Please put the lines into a JSON list of strings, one string per line with blank lines left out, beginning at the line that has "Where should I" and stopping after the line that has "point(645,352)". Leave the pictures out of the list.

# START OF EXTRACTED MATERIAL

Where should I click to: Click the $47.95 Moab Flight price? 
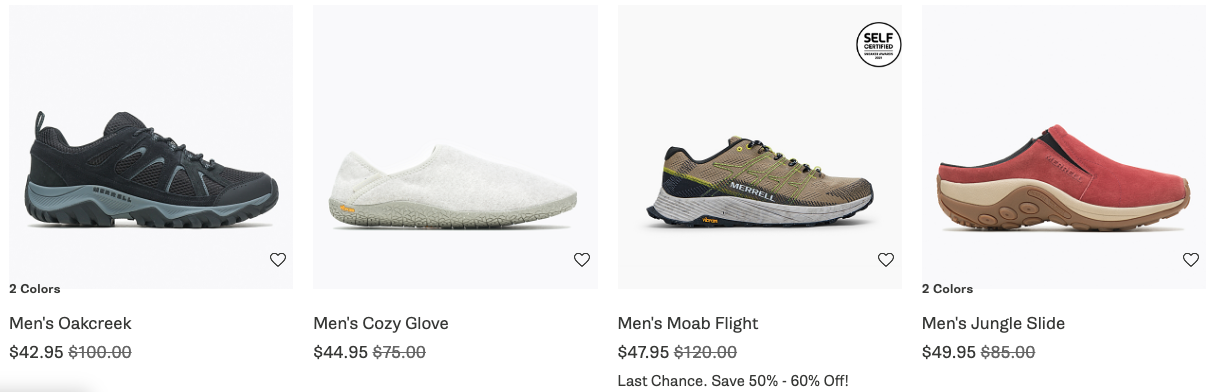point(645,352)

# END OF EXTRACTED MATERIAL
# START OF EXTRACTED MATERIAL

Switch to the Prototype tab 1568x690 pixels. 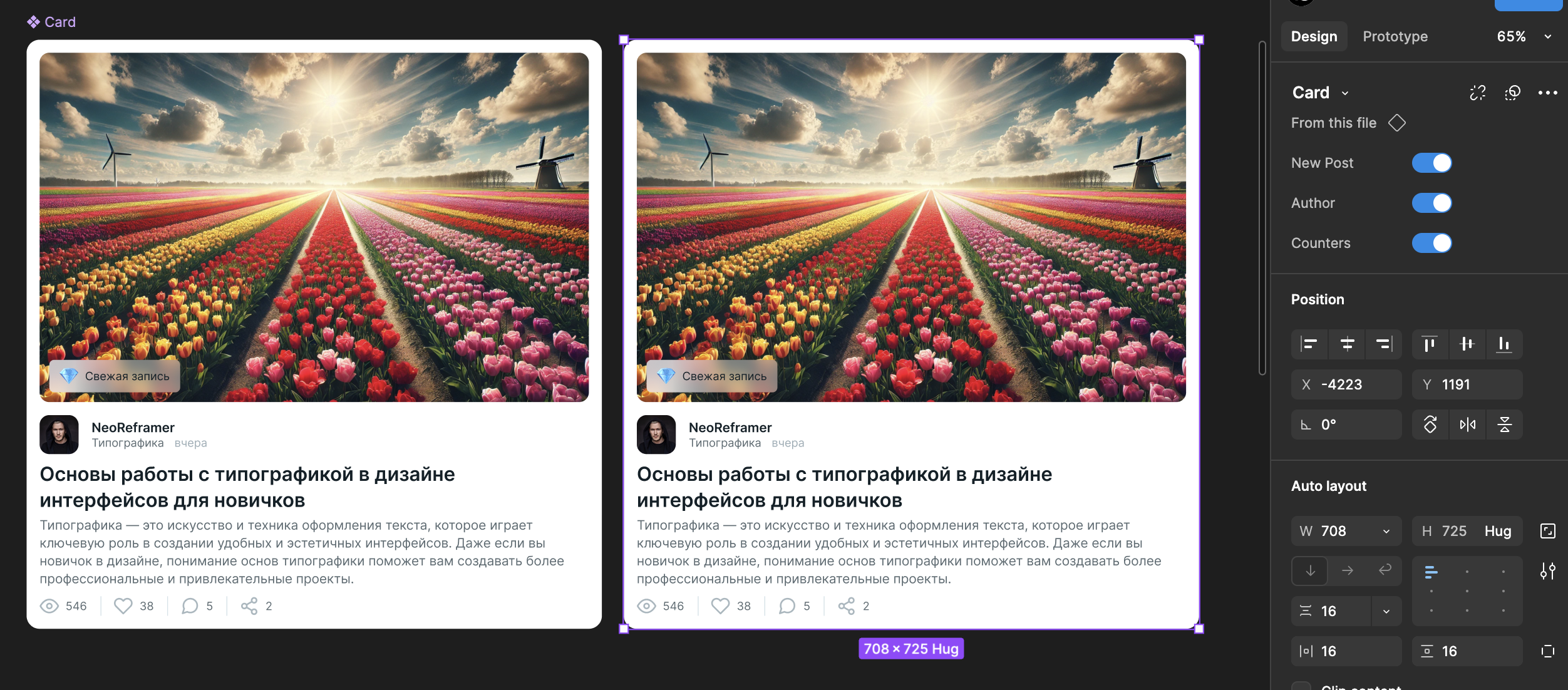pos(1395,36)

# END OF EXTRACTED MATERIAL
# START OF EXTRACTED MATERIAL

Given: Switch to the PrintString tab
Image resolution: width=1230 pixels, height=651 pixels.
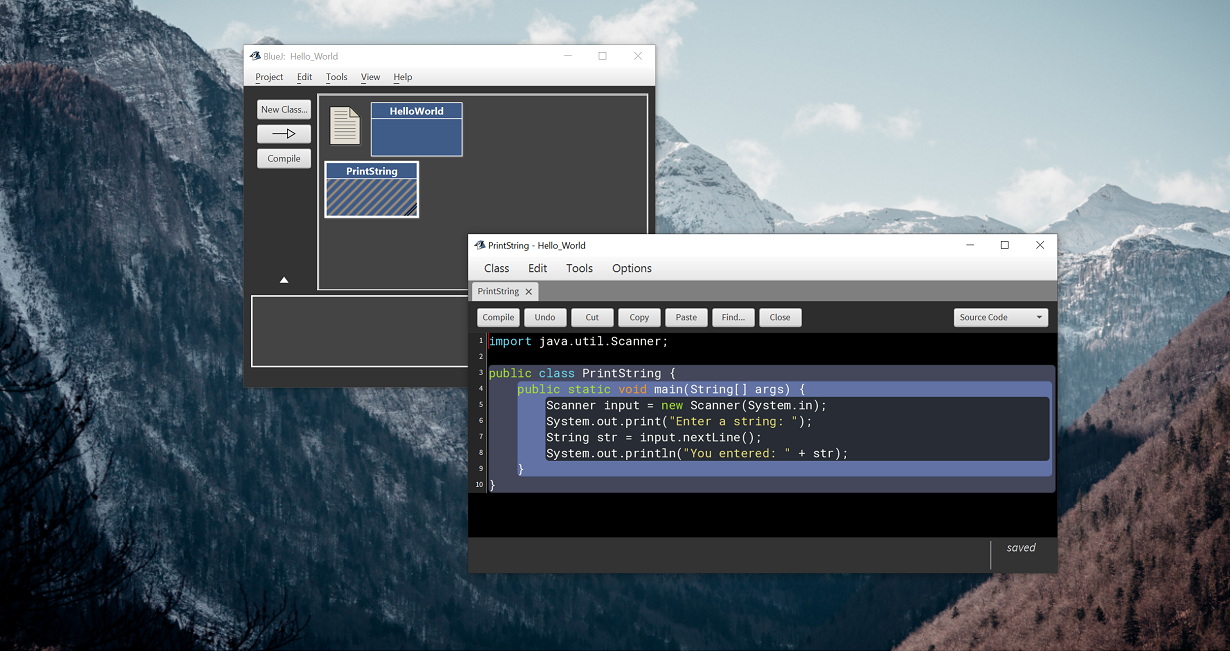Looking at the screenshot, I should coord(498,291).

# END OF EXTRACTED MATERIAL

## FULL OUTPUT
[
  "Where should I click to: Click the $47.95 Moab Flight price? ",
  "point(645,352)"
]